Archive for the ‘General’ Category

h1

Null Convention Logic

October 11, 2007

It is extremely rare in our industry that totally new approaches for Logic circuit design are taken. I don’t know the exact reasons and I really don’t want to get into the “fight” between tool vendors and engineers.

Null Convention Logic, is a totally different approach to circuit design. It is asynchronous in its heart (I guess half of the readers of this post just dropped now).
It is not new and being currently pushed by its developers in Theseus Research.

They published a book, which I really recommend reading. It is not very practical with the current mainstream tools and flows but it is a very interesting reading that will open your eyes to new approaches in logic design.
You can get a good introduction to the book’s content by reading this paper. It is fairly technical and would need a few good hours to digest and grasp the meaning behind, especially given the fact that it is so much different than what we are used to - forget about AND, OR and NOT gates…

Book link here.

h1

Going on Vacation…

September 15, 2007

I will be on vacation for a week and half (up to september 25th) and will have relatively limited access to the web. Therefore, I will leave you with a series of puzzles just for fun. I will try to make at least one of them hard enough…

h1

10,000 Views …

September 3, 2007

Last week this blog crossed the 10,000 views mark in about 3+ months or so of being “on the air”. That number represents total views not counting my own visits to the blog (if it would include that, the number would for sure triple)

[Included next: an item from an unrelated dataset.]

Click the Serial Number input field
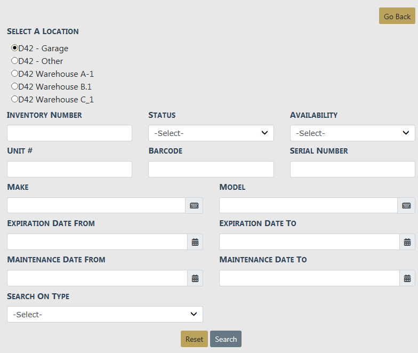Image resolution: width=418 pixels, height=353 pixels. (x=352, y=169)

Just wanted to say thanks to everybody who is reading, sending emails, suggesting and even complaining (though there are not many of those).
Please don’t be ashamed and continue sending emails. First, it is fun to get them and second, it helps me improve and write about what is really interesting for you guys.

h1

The Coolest Binary Adder You Have Ever Seen…

August 26, 2007

I have to admit, I never thought I would ever link from this blog to youtube, but given the nature of the following contraption I believe you will agree it was a must…

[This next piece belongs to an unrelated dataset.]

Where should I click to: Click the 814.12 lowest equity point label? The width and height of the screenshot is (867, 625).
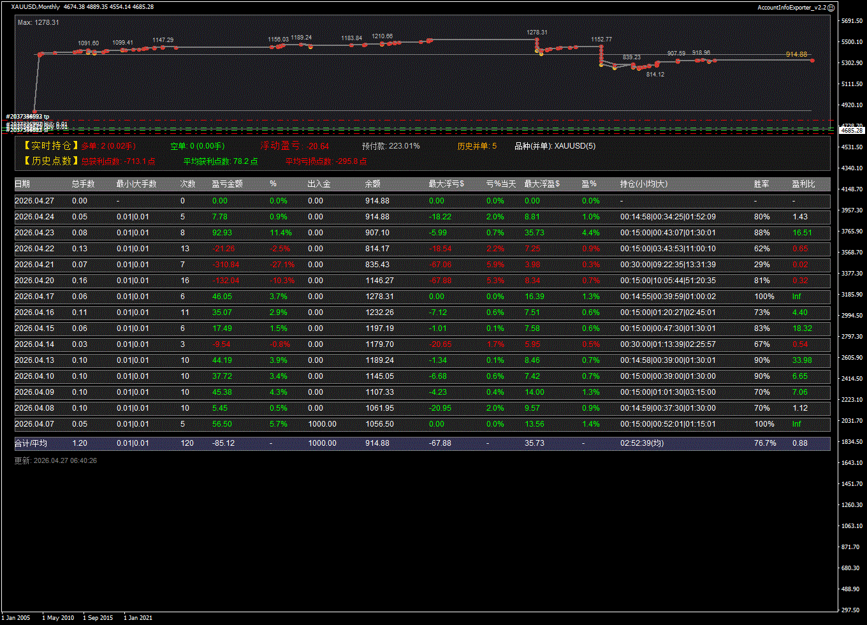point(655,75)
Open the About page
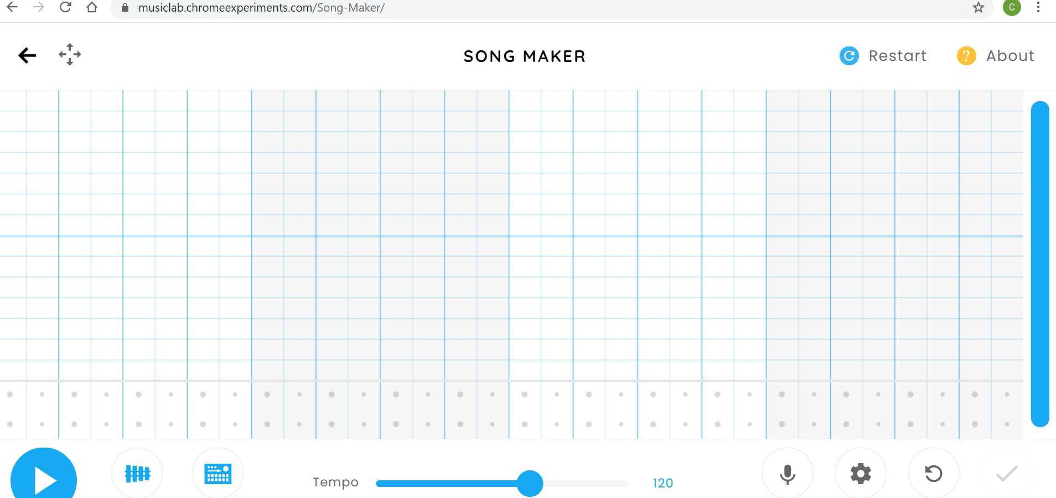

This is by far the coolest binary adder you have ever seen - link here.
It has almost everything inside, a reset “pin”, carry out “pin” etc.
If you are into wood working you could visit the builder’s site and see exactly how this can be done - visit him here.

I also saw a mechanical binary adder in the Deutsches Mueseum, but it was based on water! I might try to get a video of that one running in the future, since the museum is 400 meters from my house. If you ever visit Munich and you don’t go there - shame on you!!!

h1

Everything You Wanted to Know About Specman Verification and Never Dared to Ask

August 7, 2007

My friend Avidan Efody, has a site full of tons of advice, tips and tricks concerning verification with Specman. No, it is not “plug your buddy’s blog” section, but if verification is what you do, and you never been there before - shame on you - you should visit it ASAP.

You can find it here.

h1

Arithmetic Tips & Tricks #1

August 1, 2007

Every single one of us had sometime or another to design a block utilizing some arithmetic operations. Usually we use the necessary operator and forget about it, but since we are “hardware men” (should be said with pride and a full chest) we know there is much more going under the hood. I intend to have a series of posts dealing specifically with arithmetic implementation tips and tricks. There are plenty of them, I don’t know all, probably not even half. So if you got some interesting ones please send them to me and I will post them with credits.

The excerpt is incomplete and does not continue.